| Task |
Could you repeat exactly the lines from the one containing "Viewport: 601px width, 555px height." through the last line of the records, with no pictures?

*** Opening Supplied material ***

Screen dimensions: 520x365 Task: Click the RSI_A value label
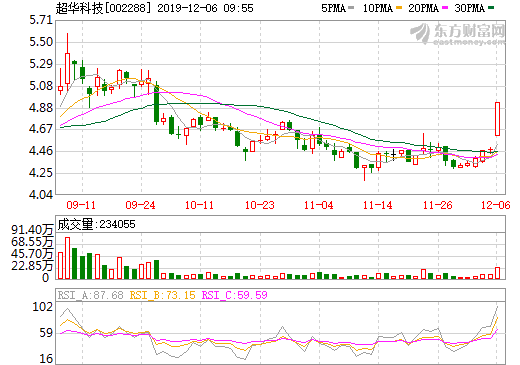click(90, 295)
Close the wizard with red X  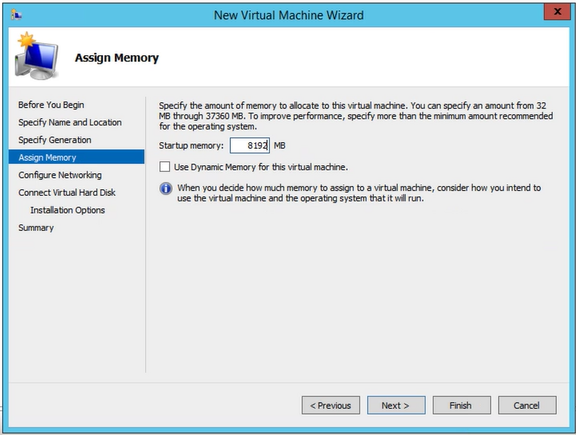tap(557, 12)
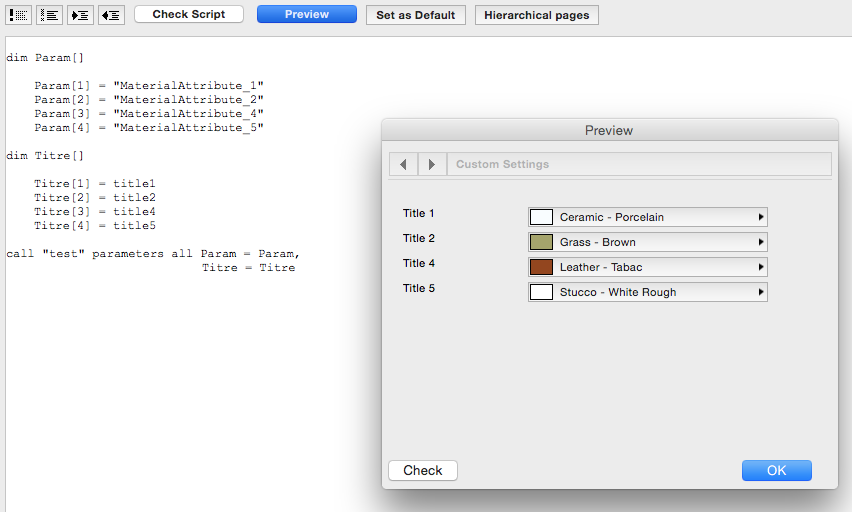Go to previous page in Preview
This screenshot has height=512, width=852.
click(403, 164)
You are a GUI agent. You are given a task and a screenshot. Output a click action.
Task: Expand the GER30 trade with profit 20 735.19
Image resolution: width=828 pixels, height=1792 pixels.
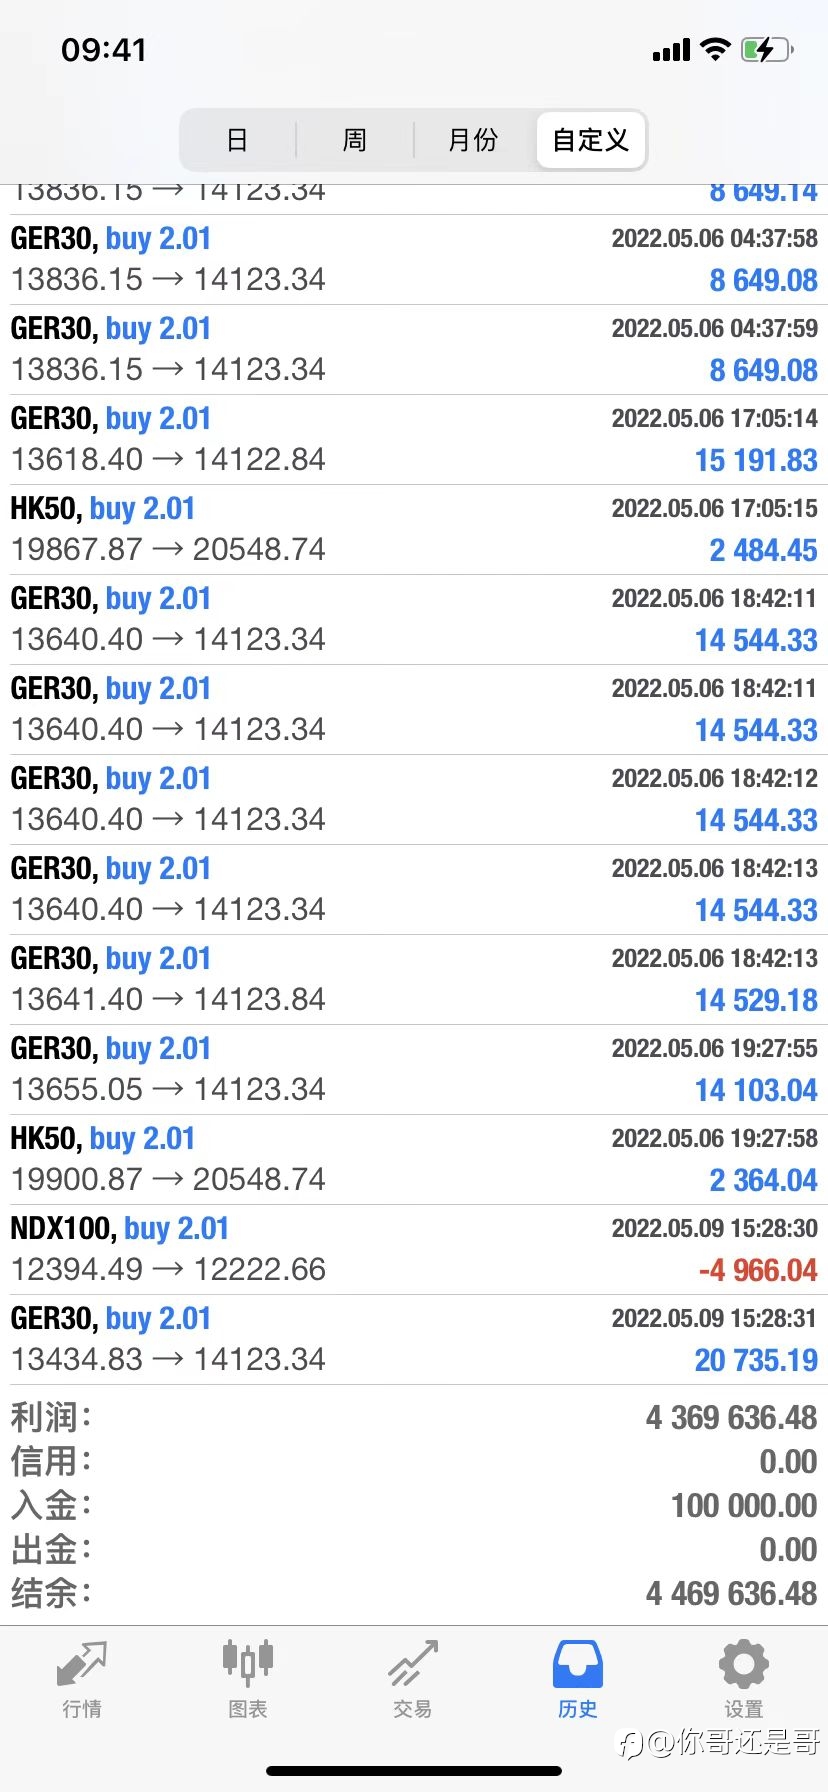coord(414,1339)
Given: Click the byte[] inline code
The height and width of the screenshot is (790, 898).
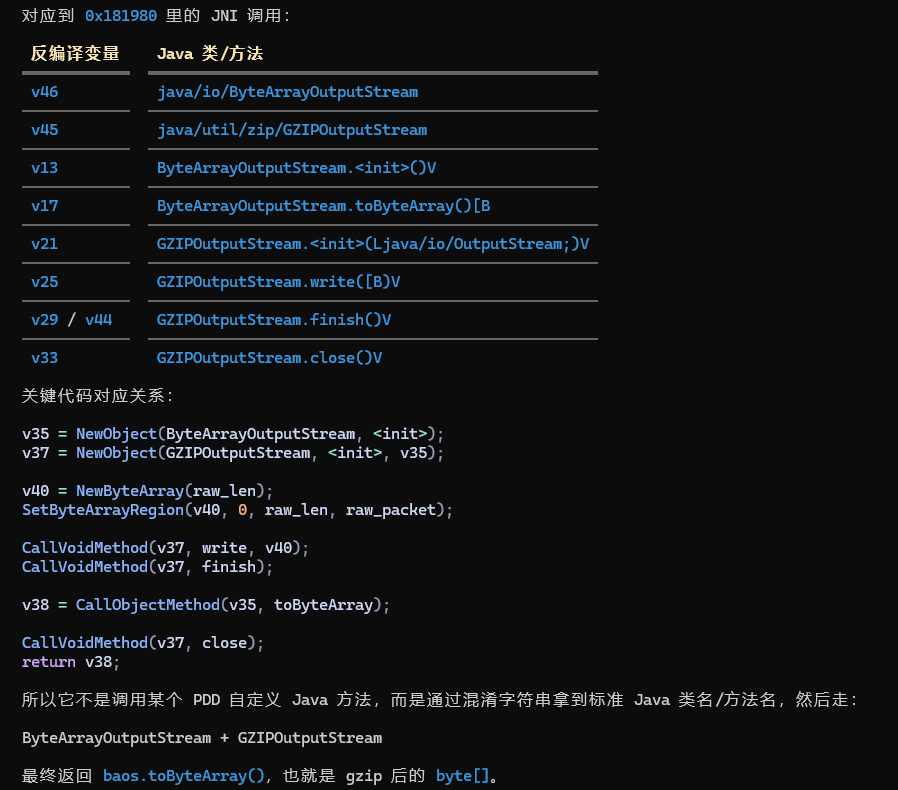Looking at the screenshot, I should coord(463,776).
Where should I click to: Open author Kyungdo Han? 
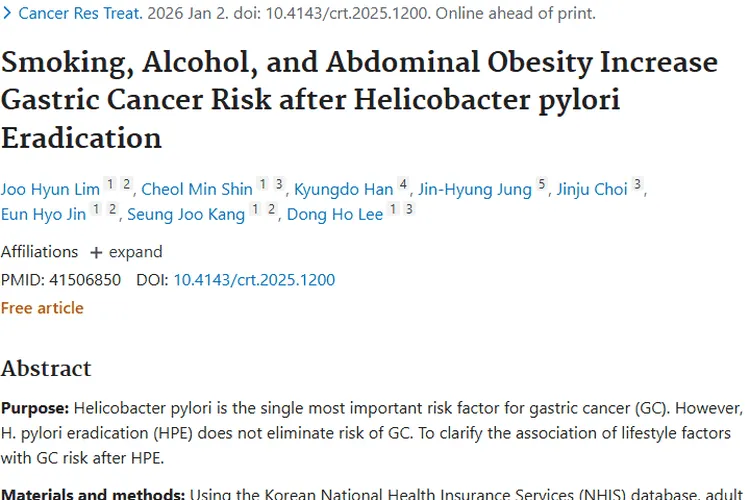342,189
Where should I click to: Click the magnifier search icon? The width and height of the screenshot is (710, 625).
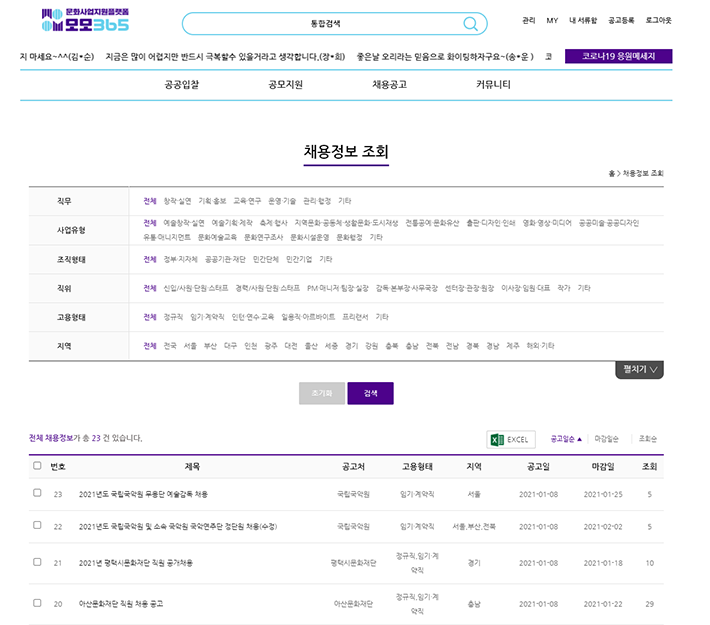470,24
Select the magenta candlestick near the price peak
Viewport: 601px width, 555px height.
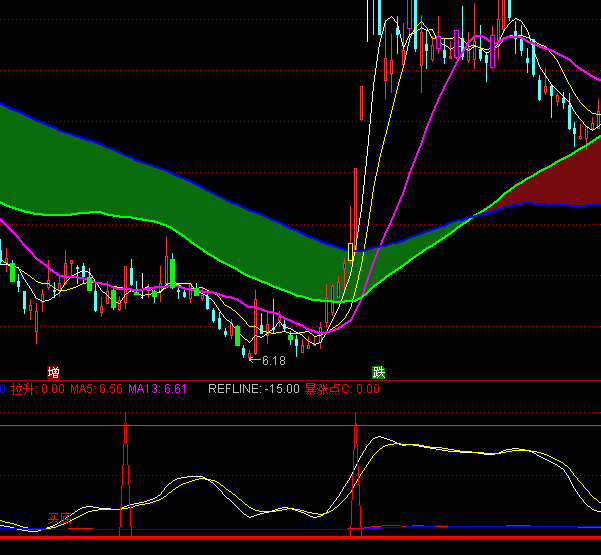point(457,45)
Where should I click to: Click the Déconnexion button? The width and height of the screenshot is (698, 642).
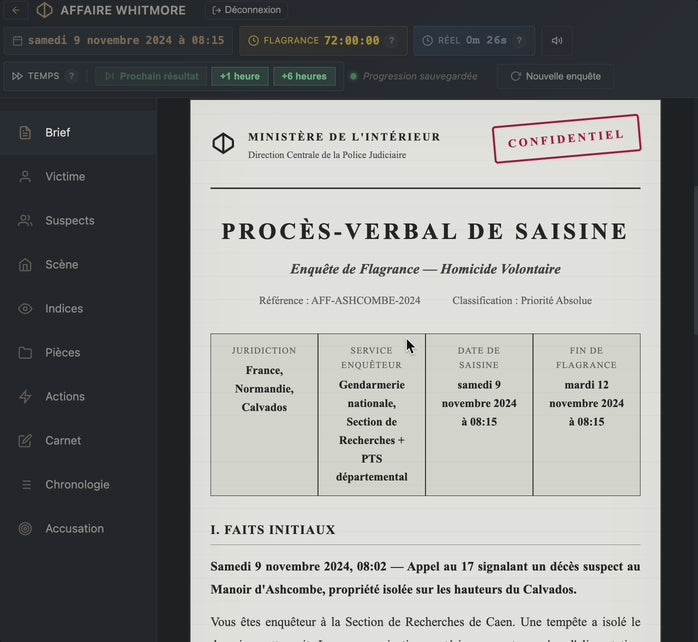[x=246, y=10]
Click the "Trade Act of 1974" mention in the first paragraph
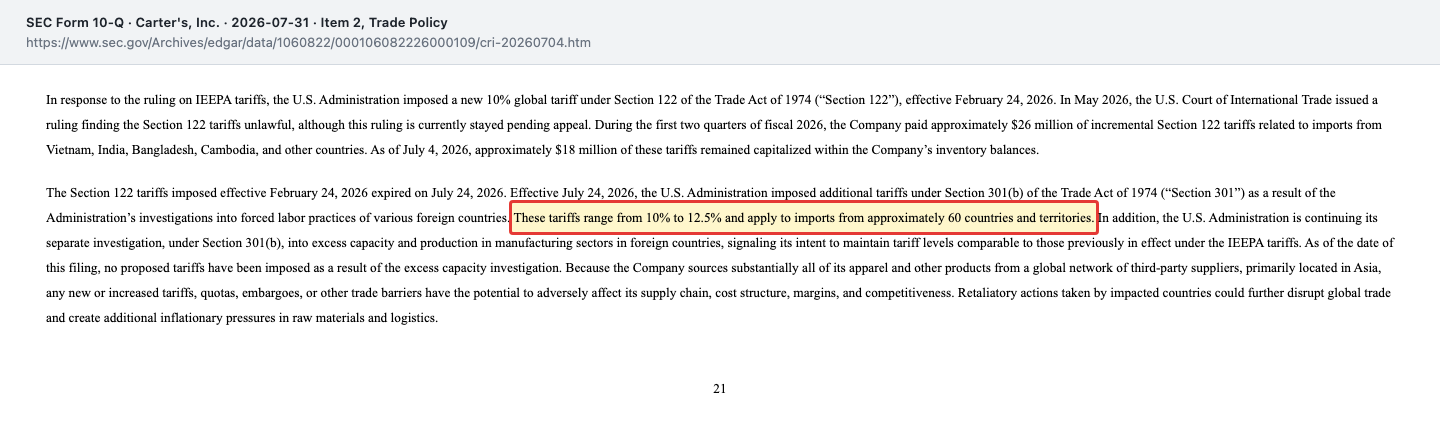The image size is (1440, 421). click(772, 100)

*** Closing Supplied material ***

| Exercise output |
Viewport: 601px width, 555px height.
point(457,45)
Where should I click to: Click the Déconnexion button? The width and height of the screenshot is (698, 642).
[x=246, y=10]
Click the "Trade Act of 1974" mention in the first paragraph
The image size is (1440, 421). click(772, 100)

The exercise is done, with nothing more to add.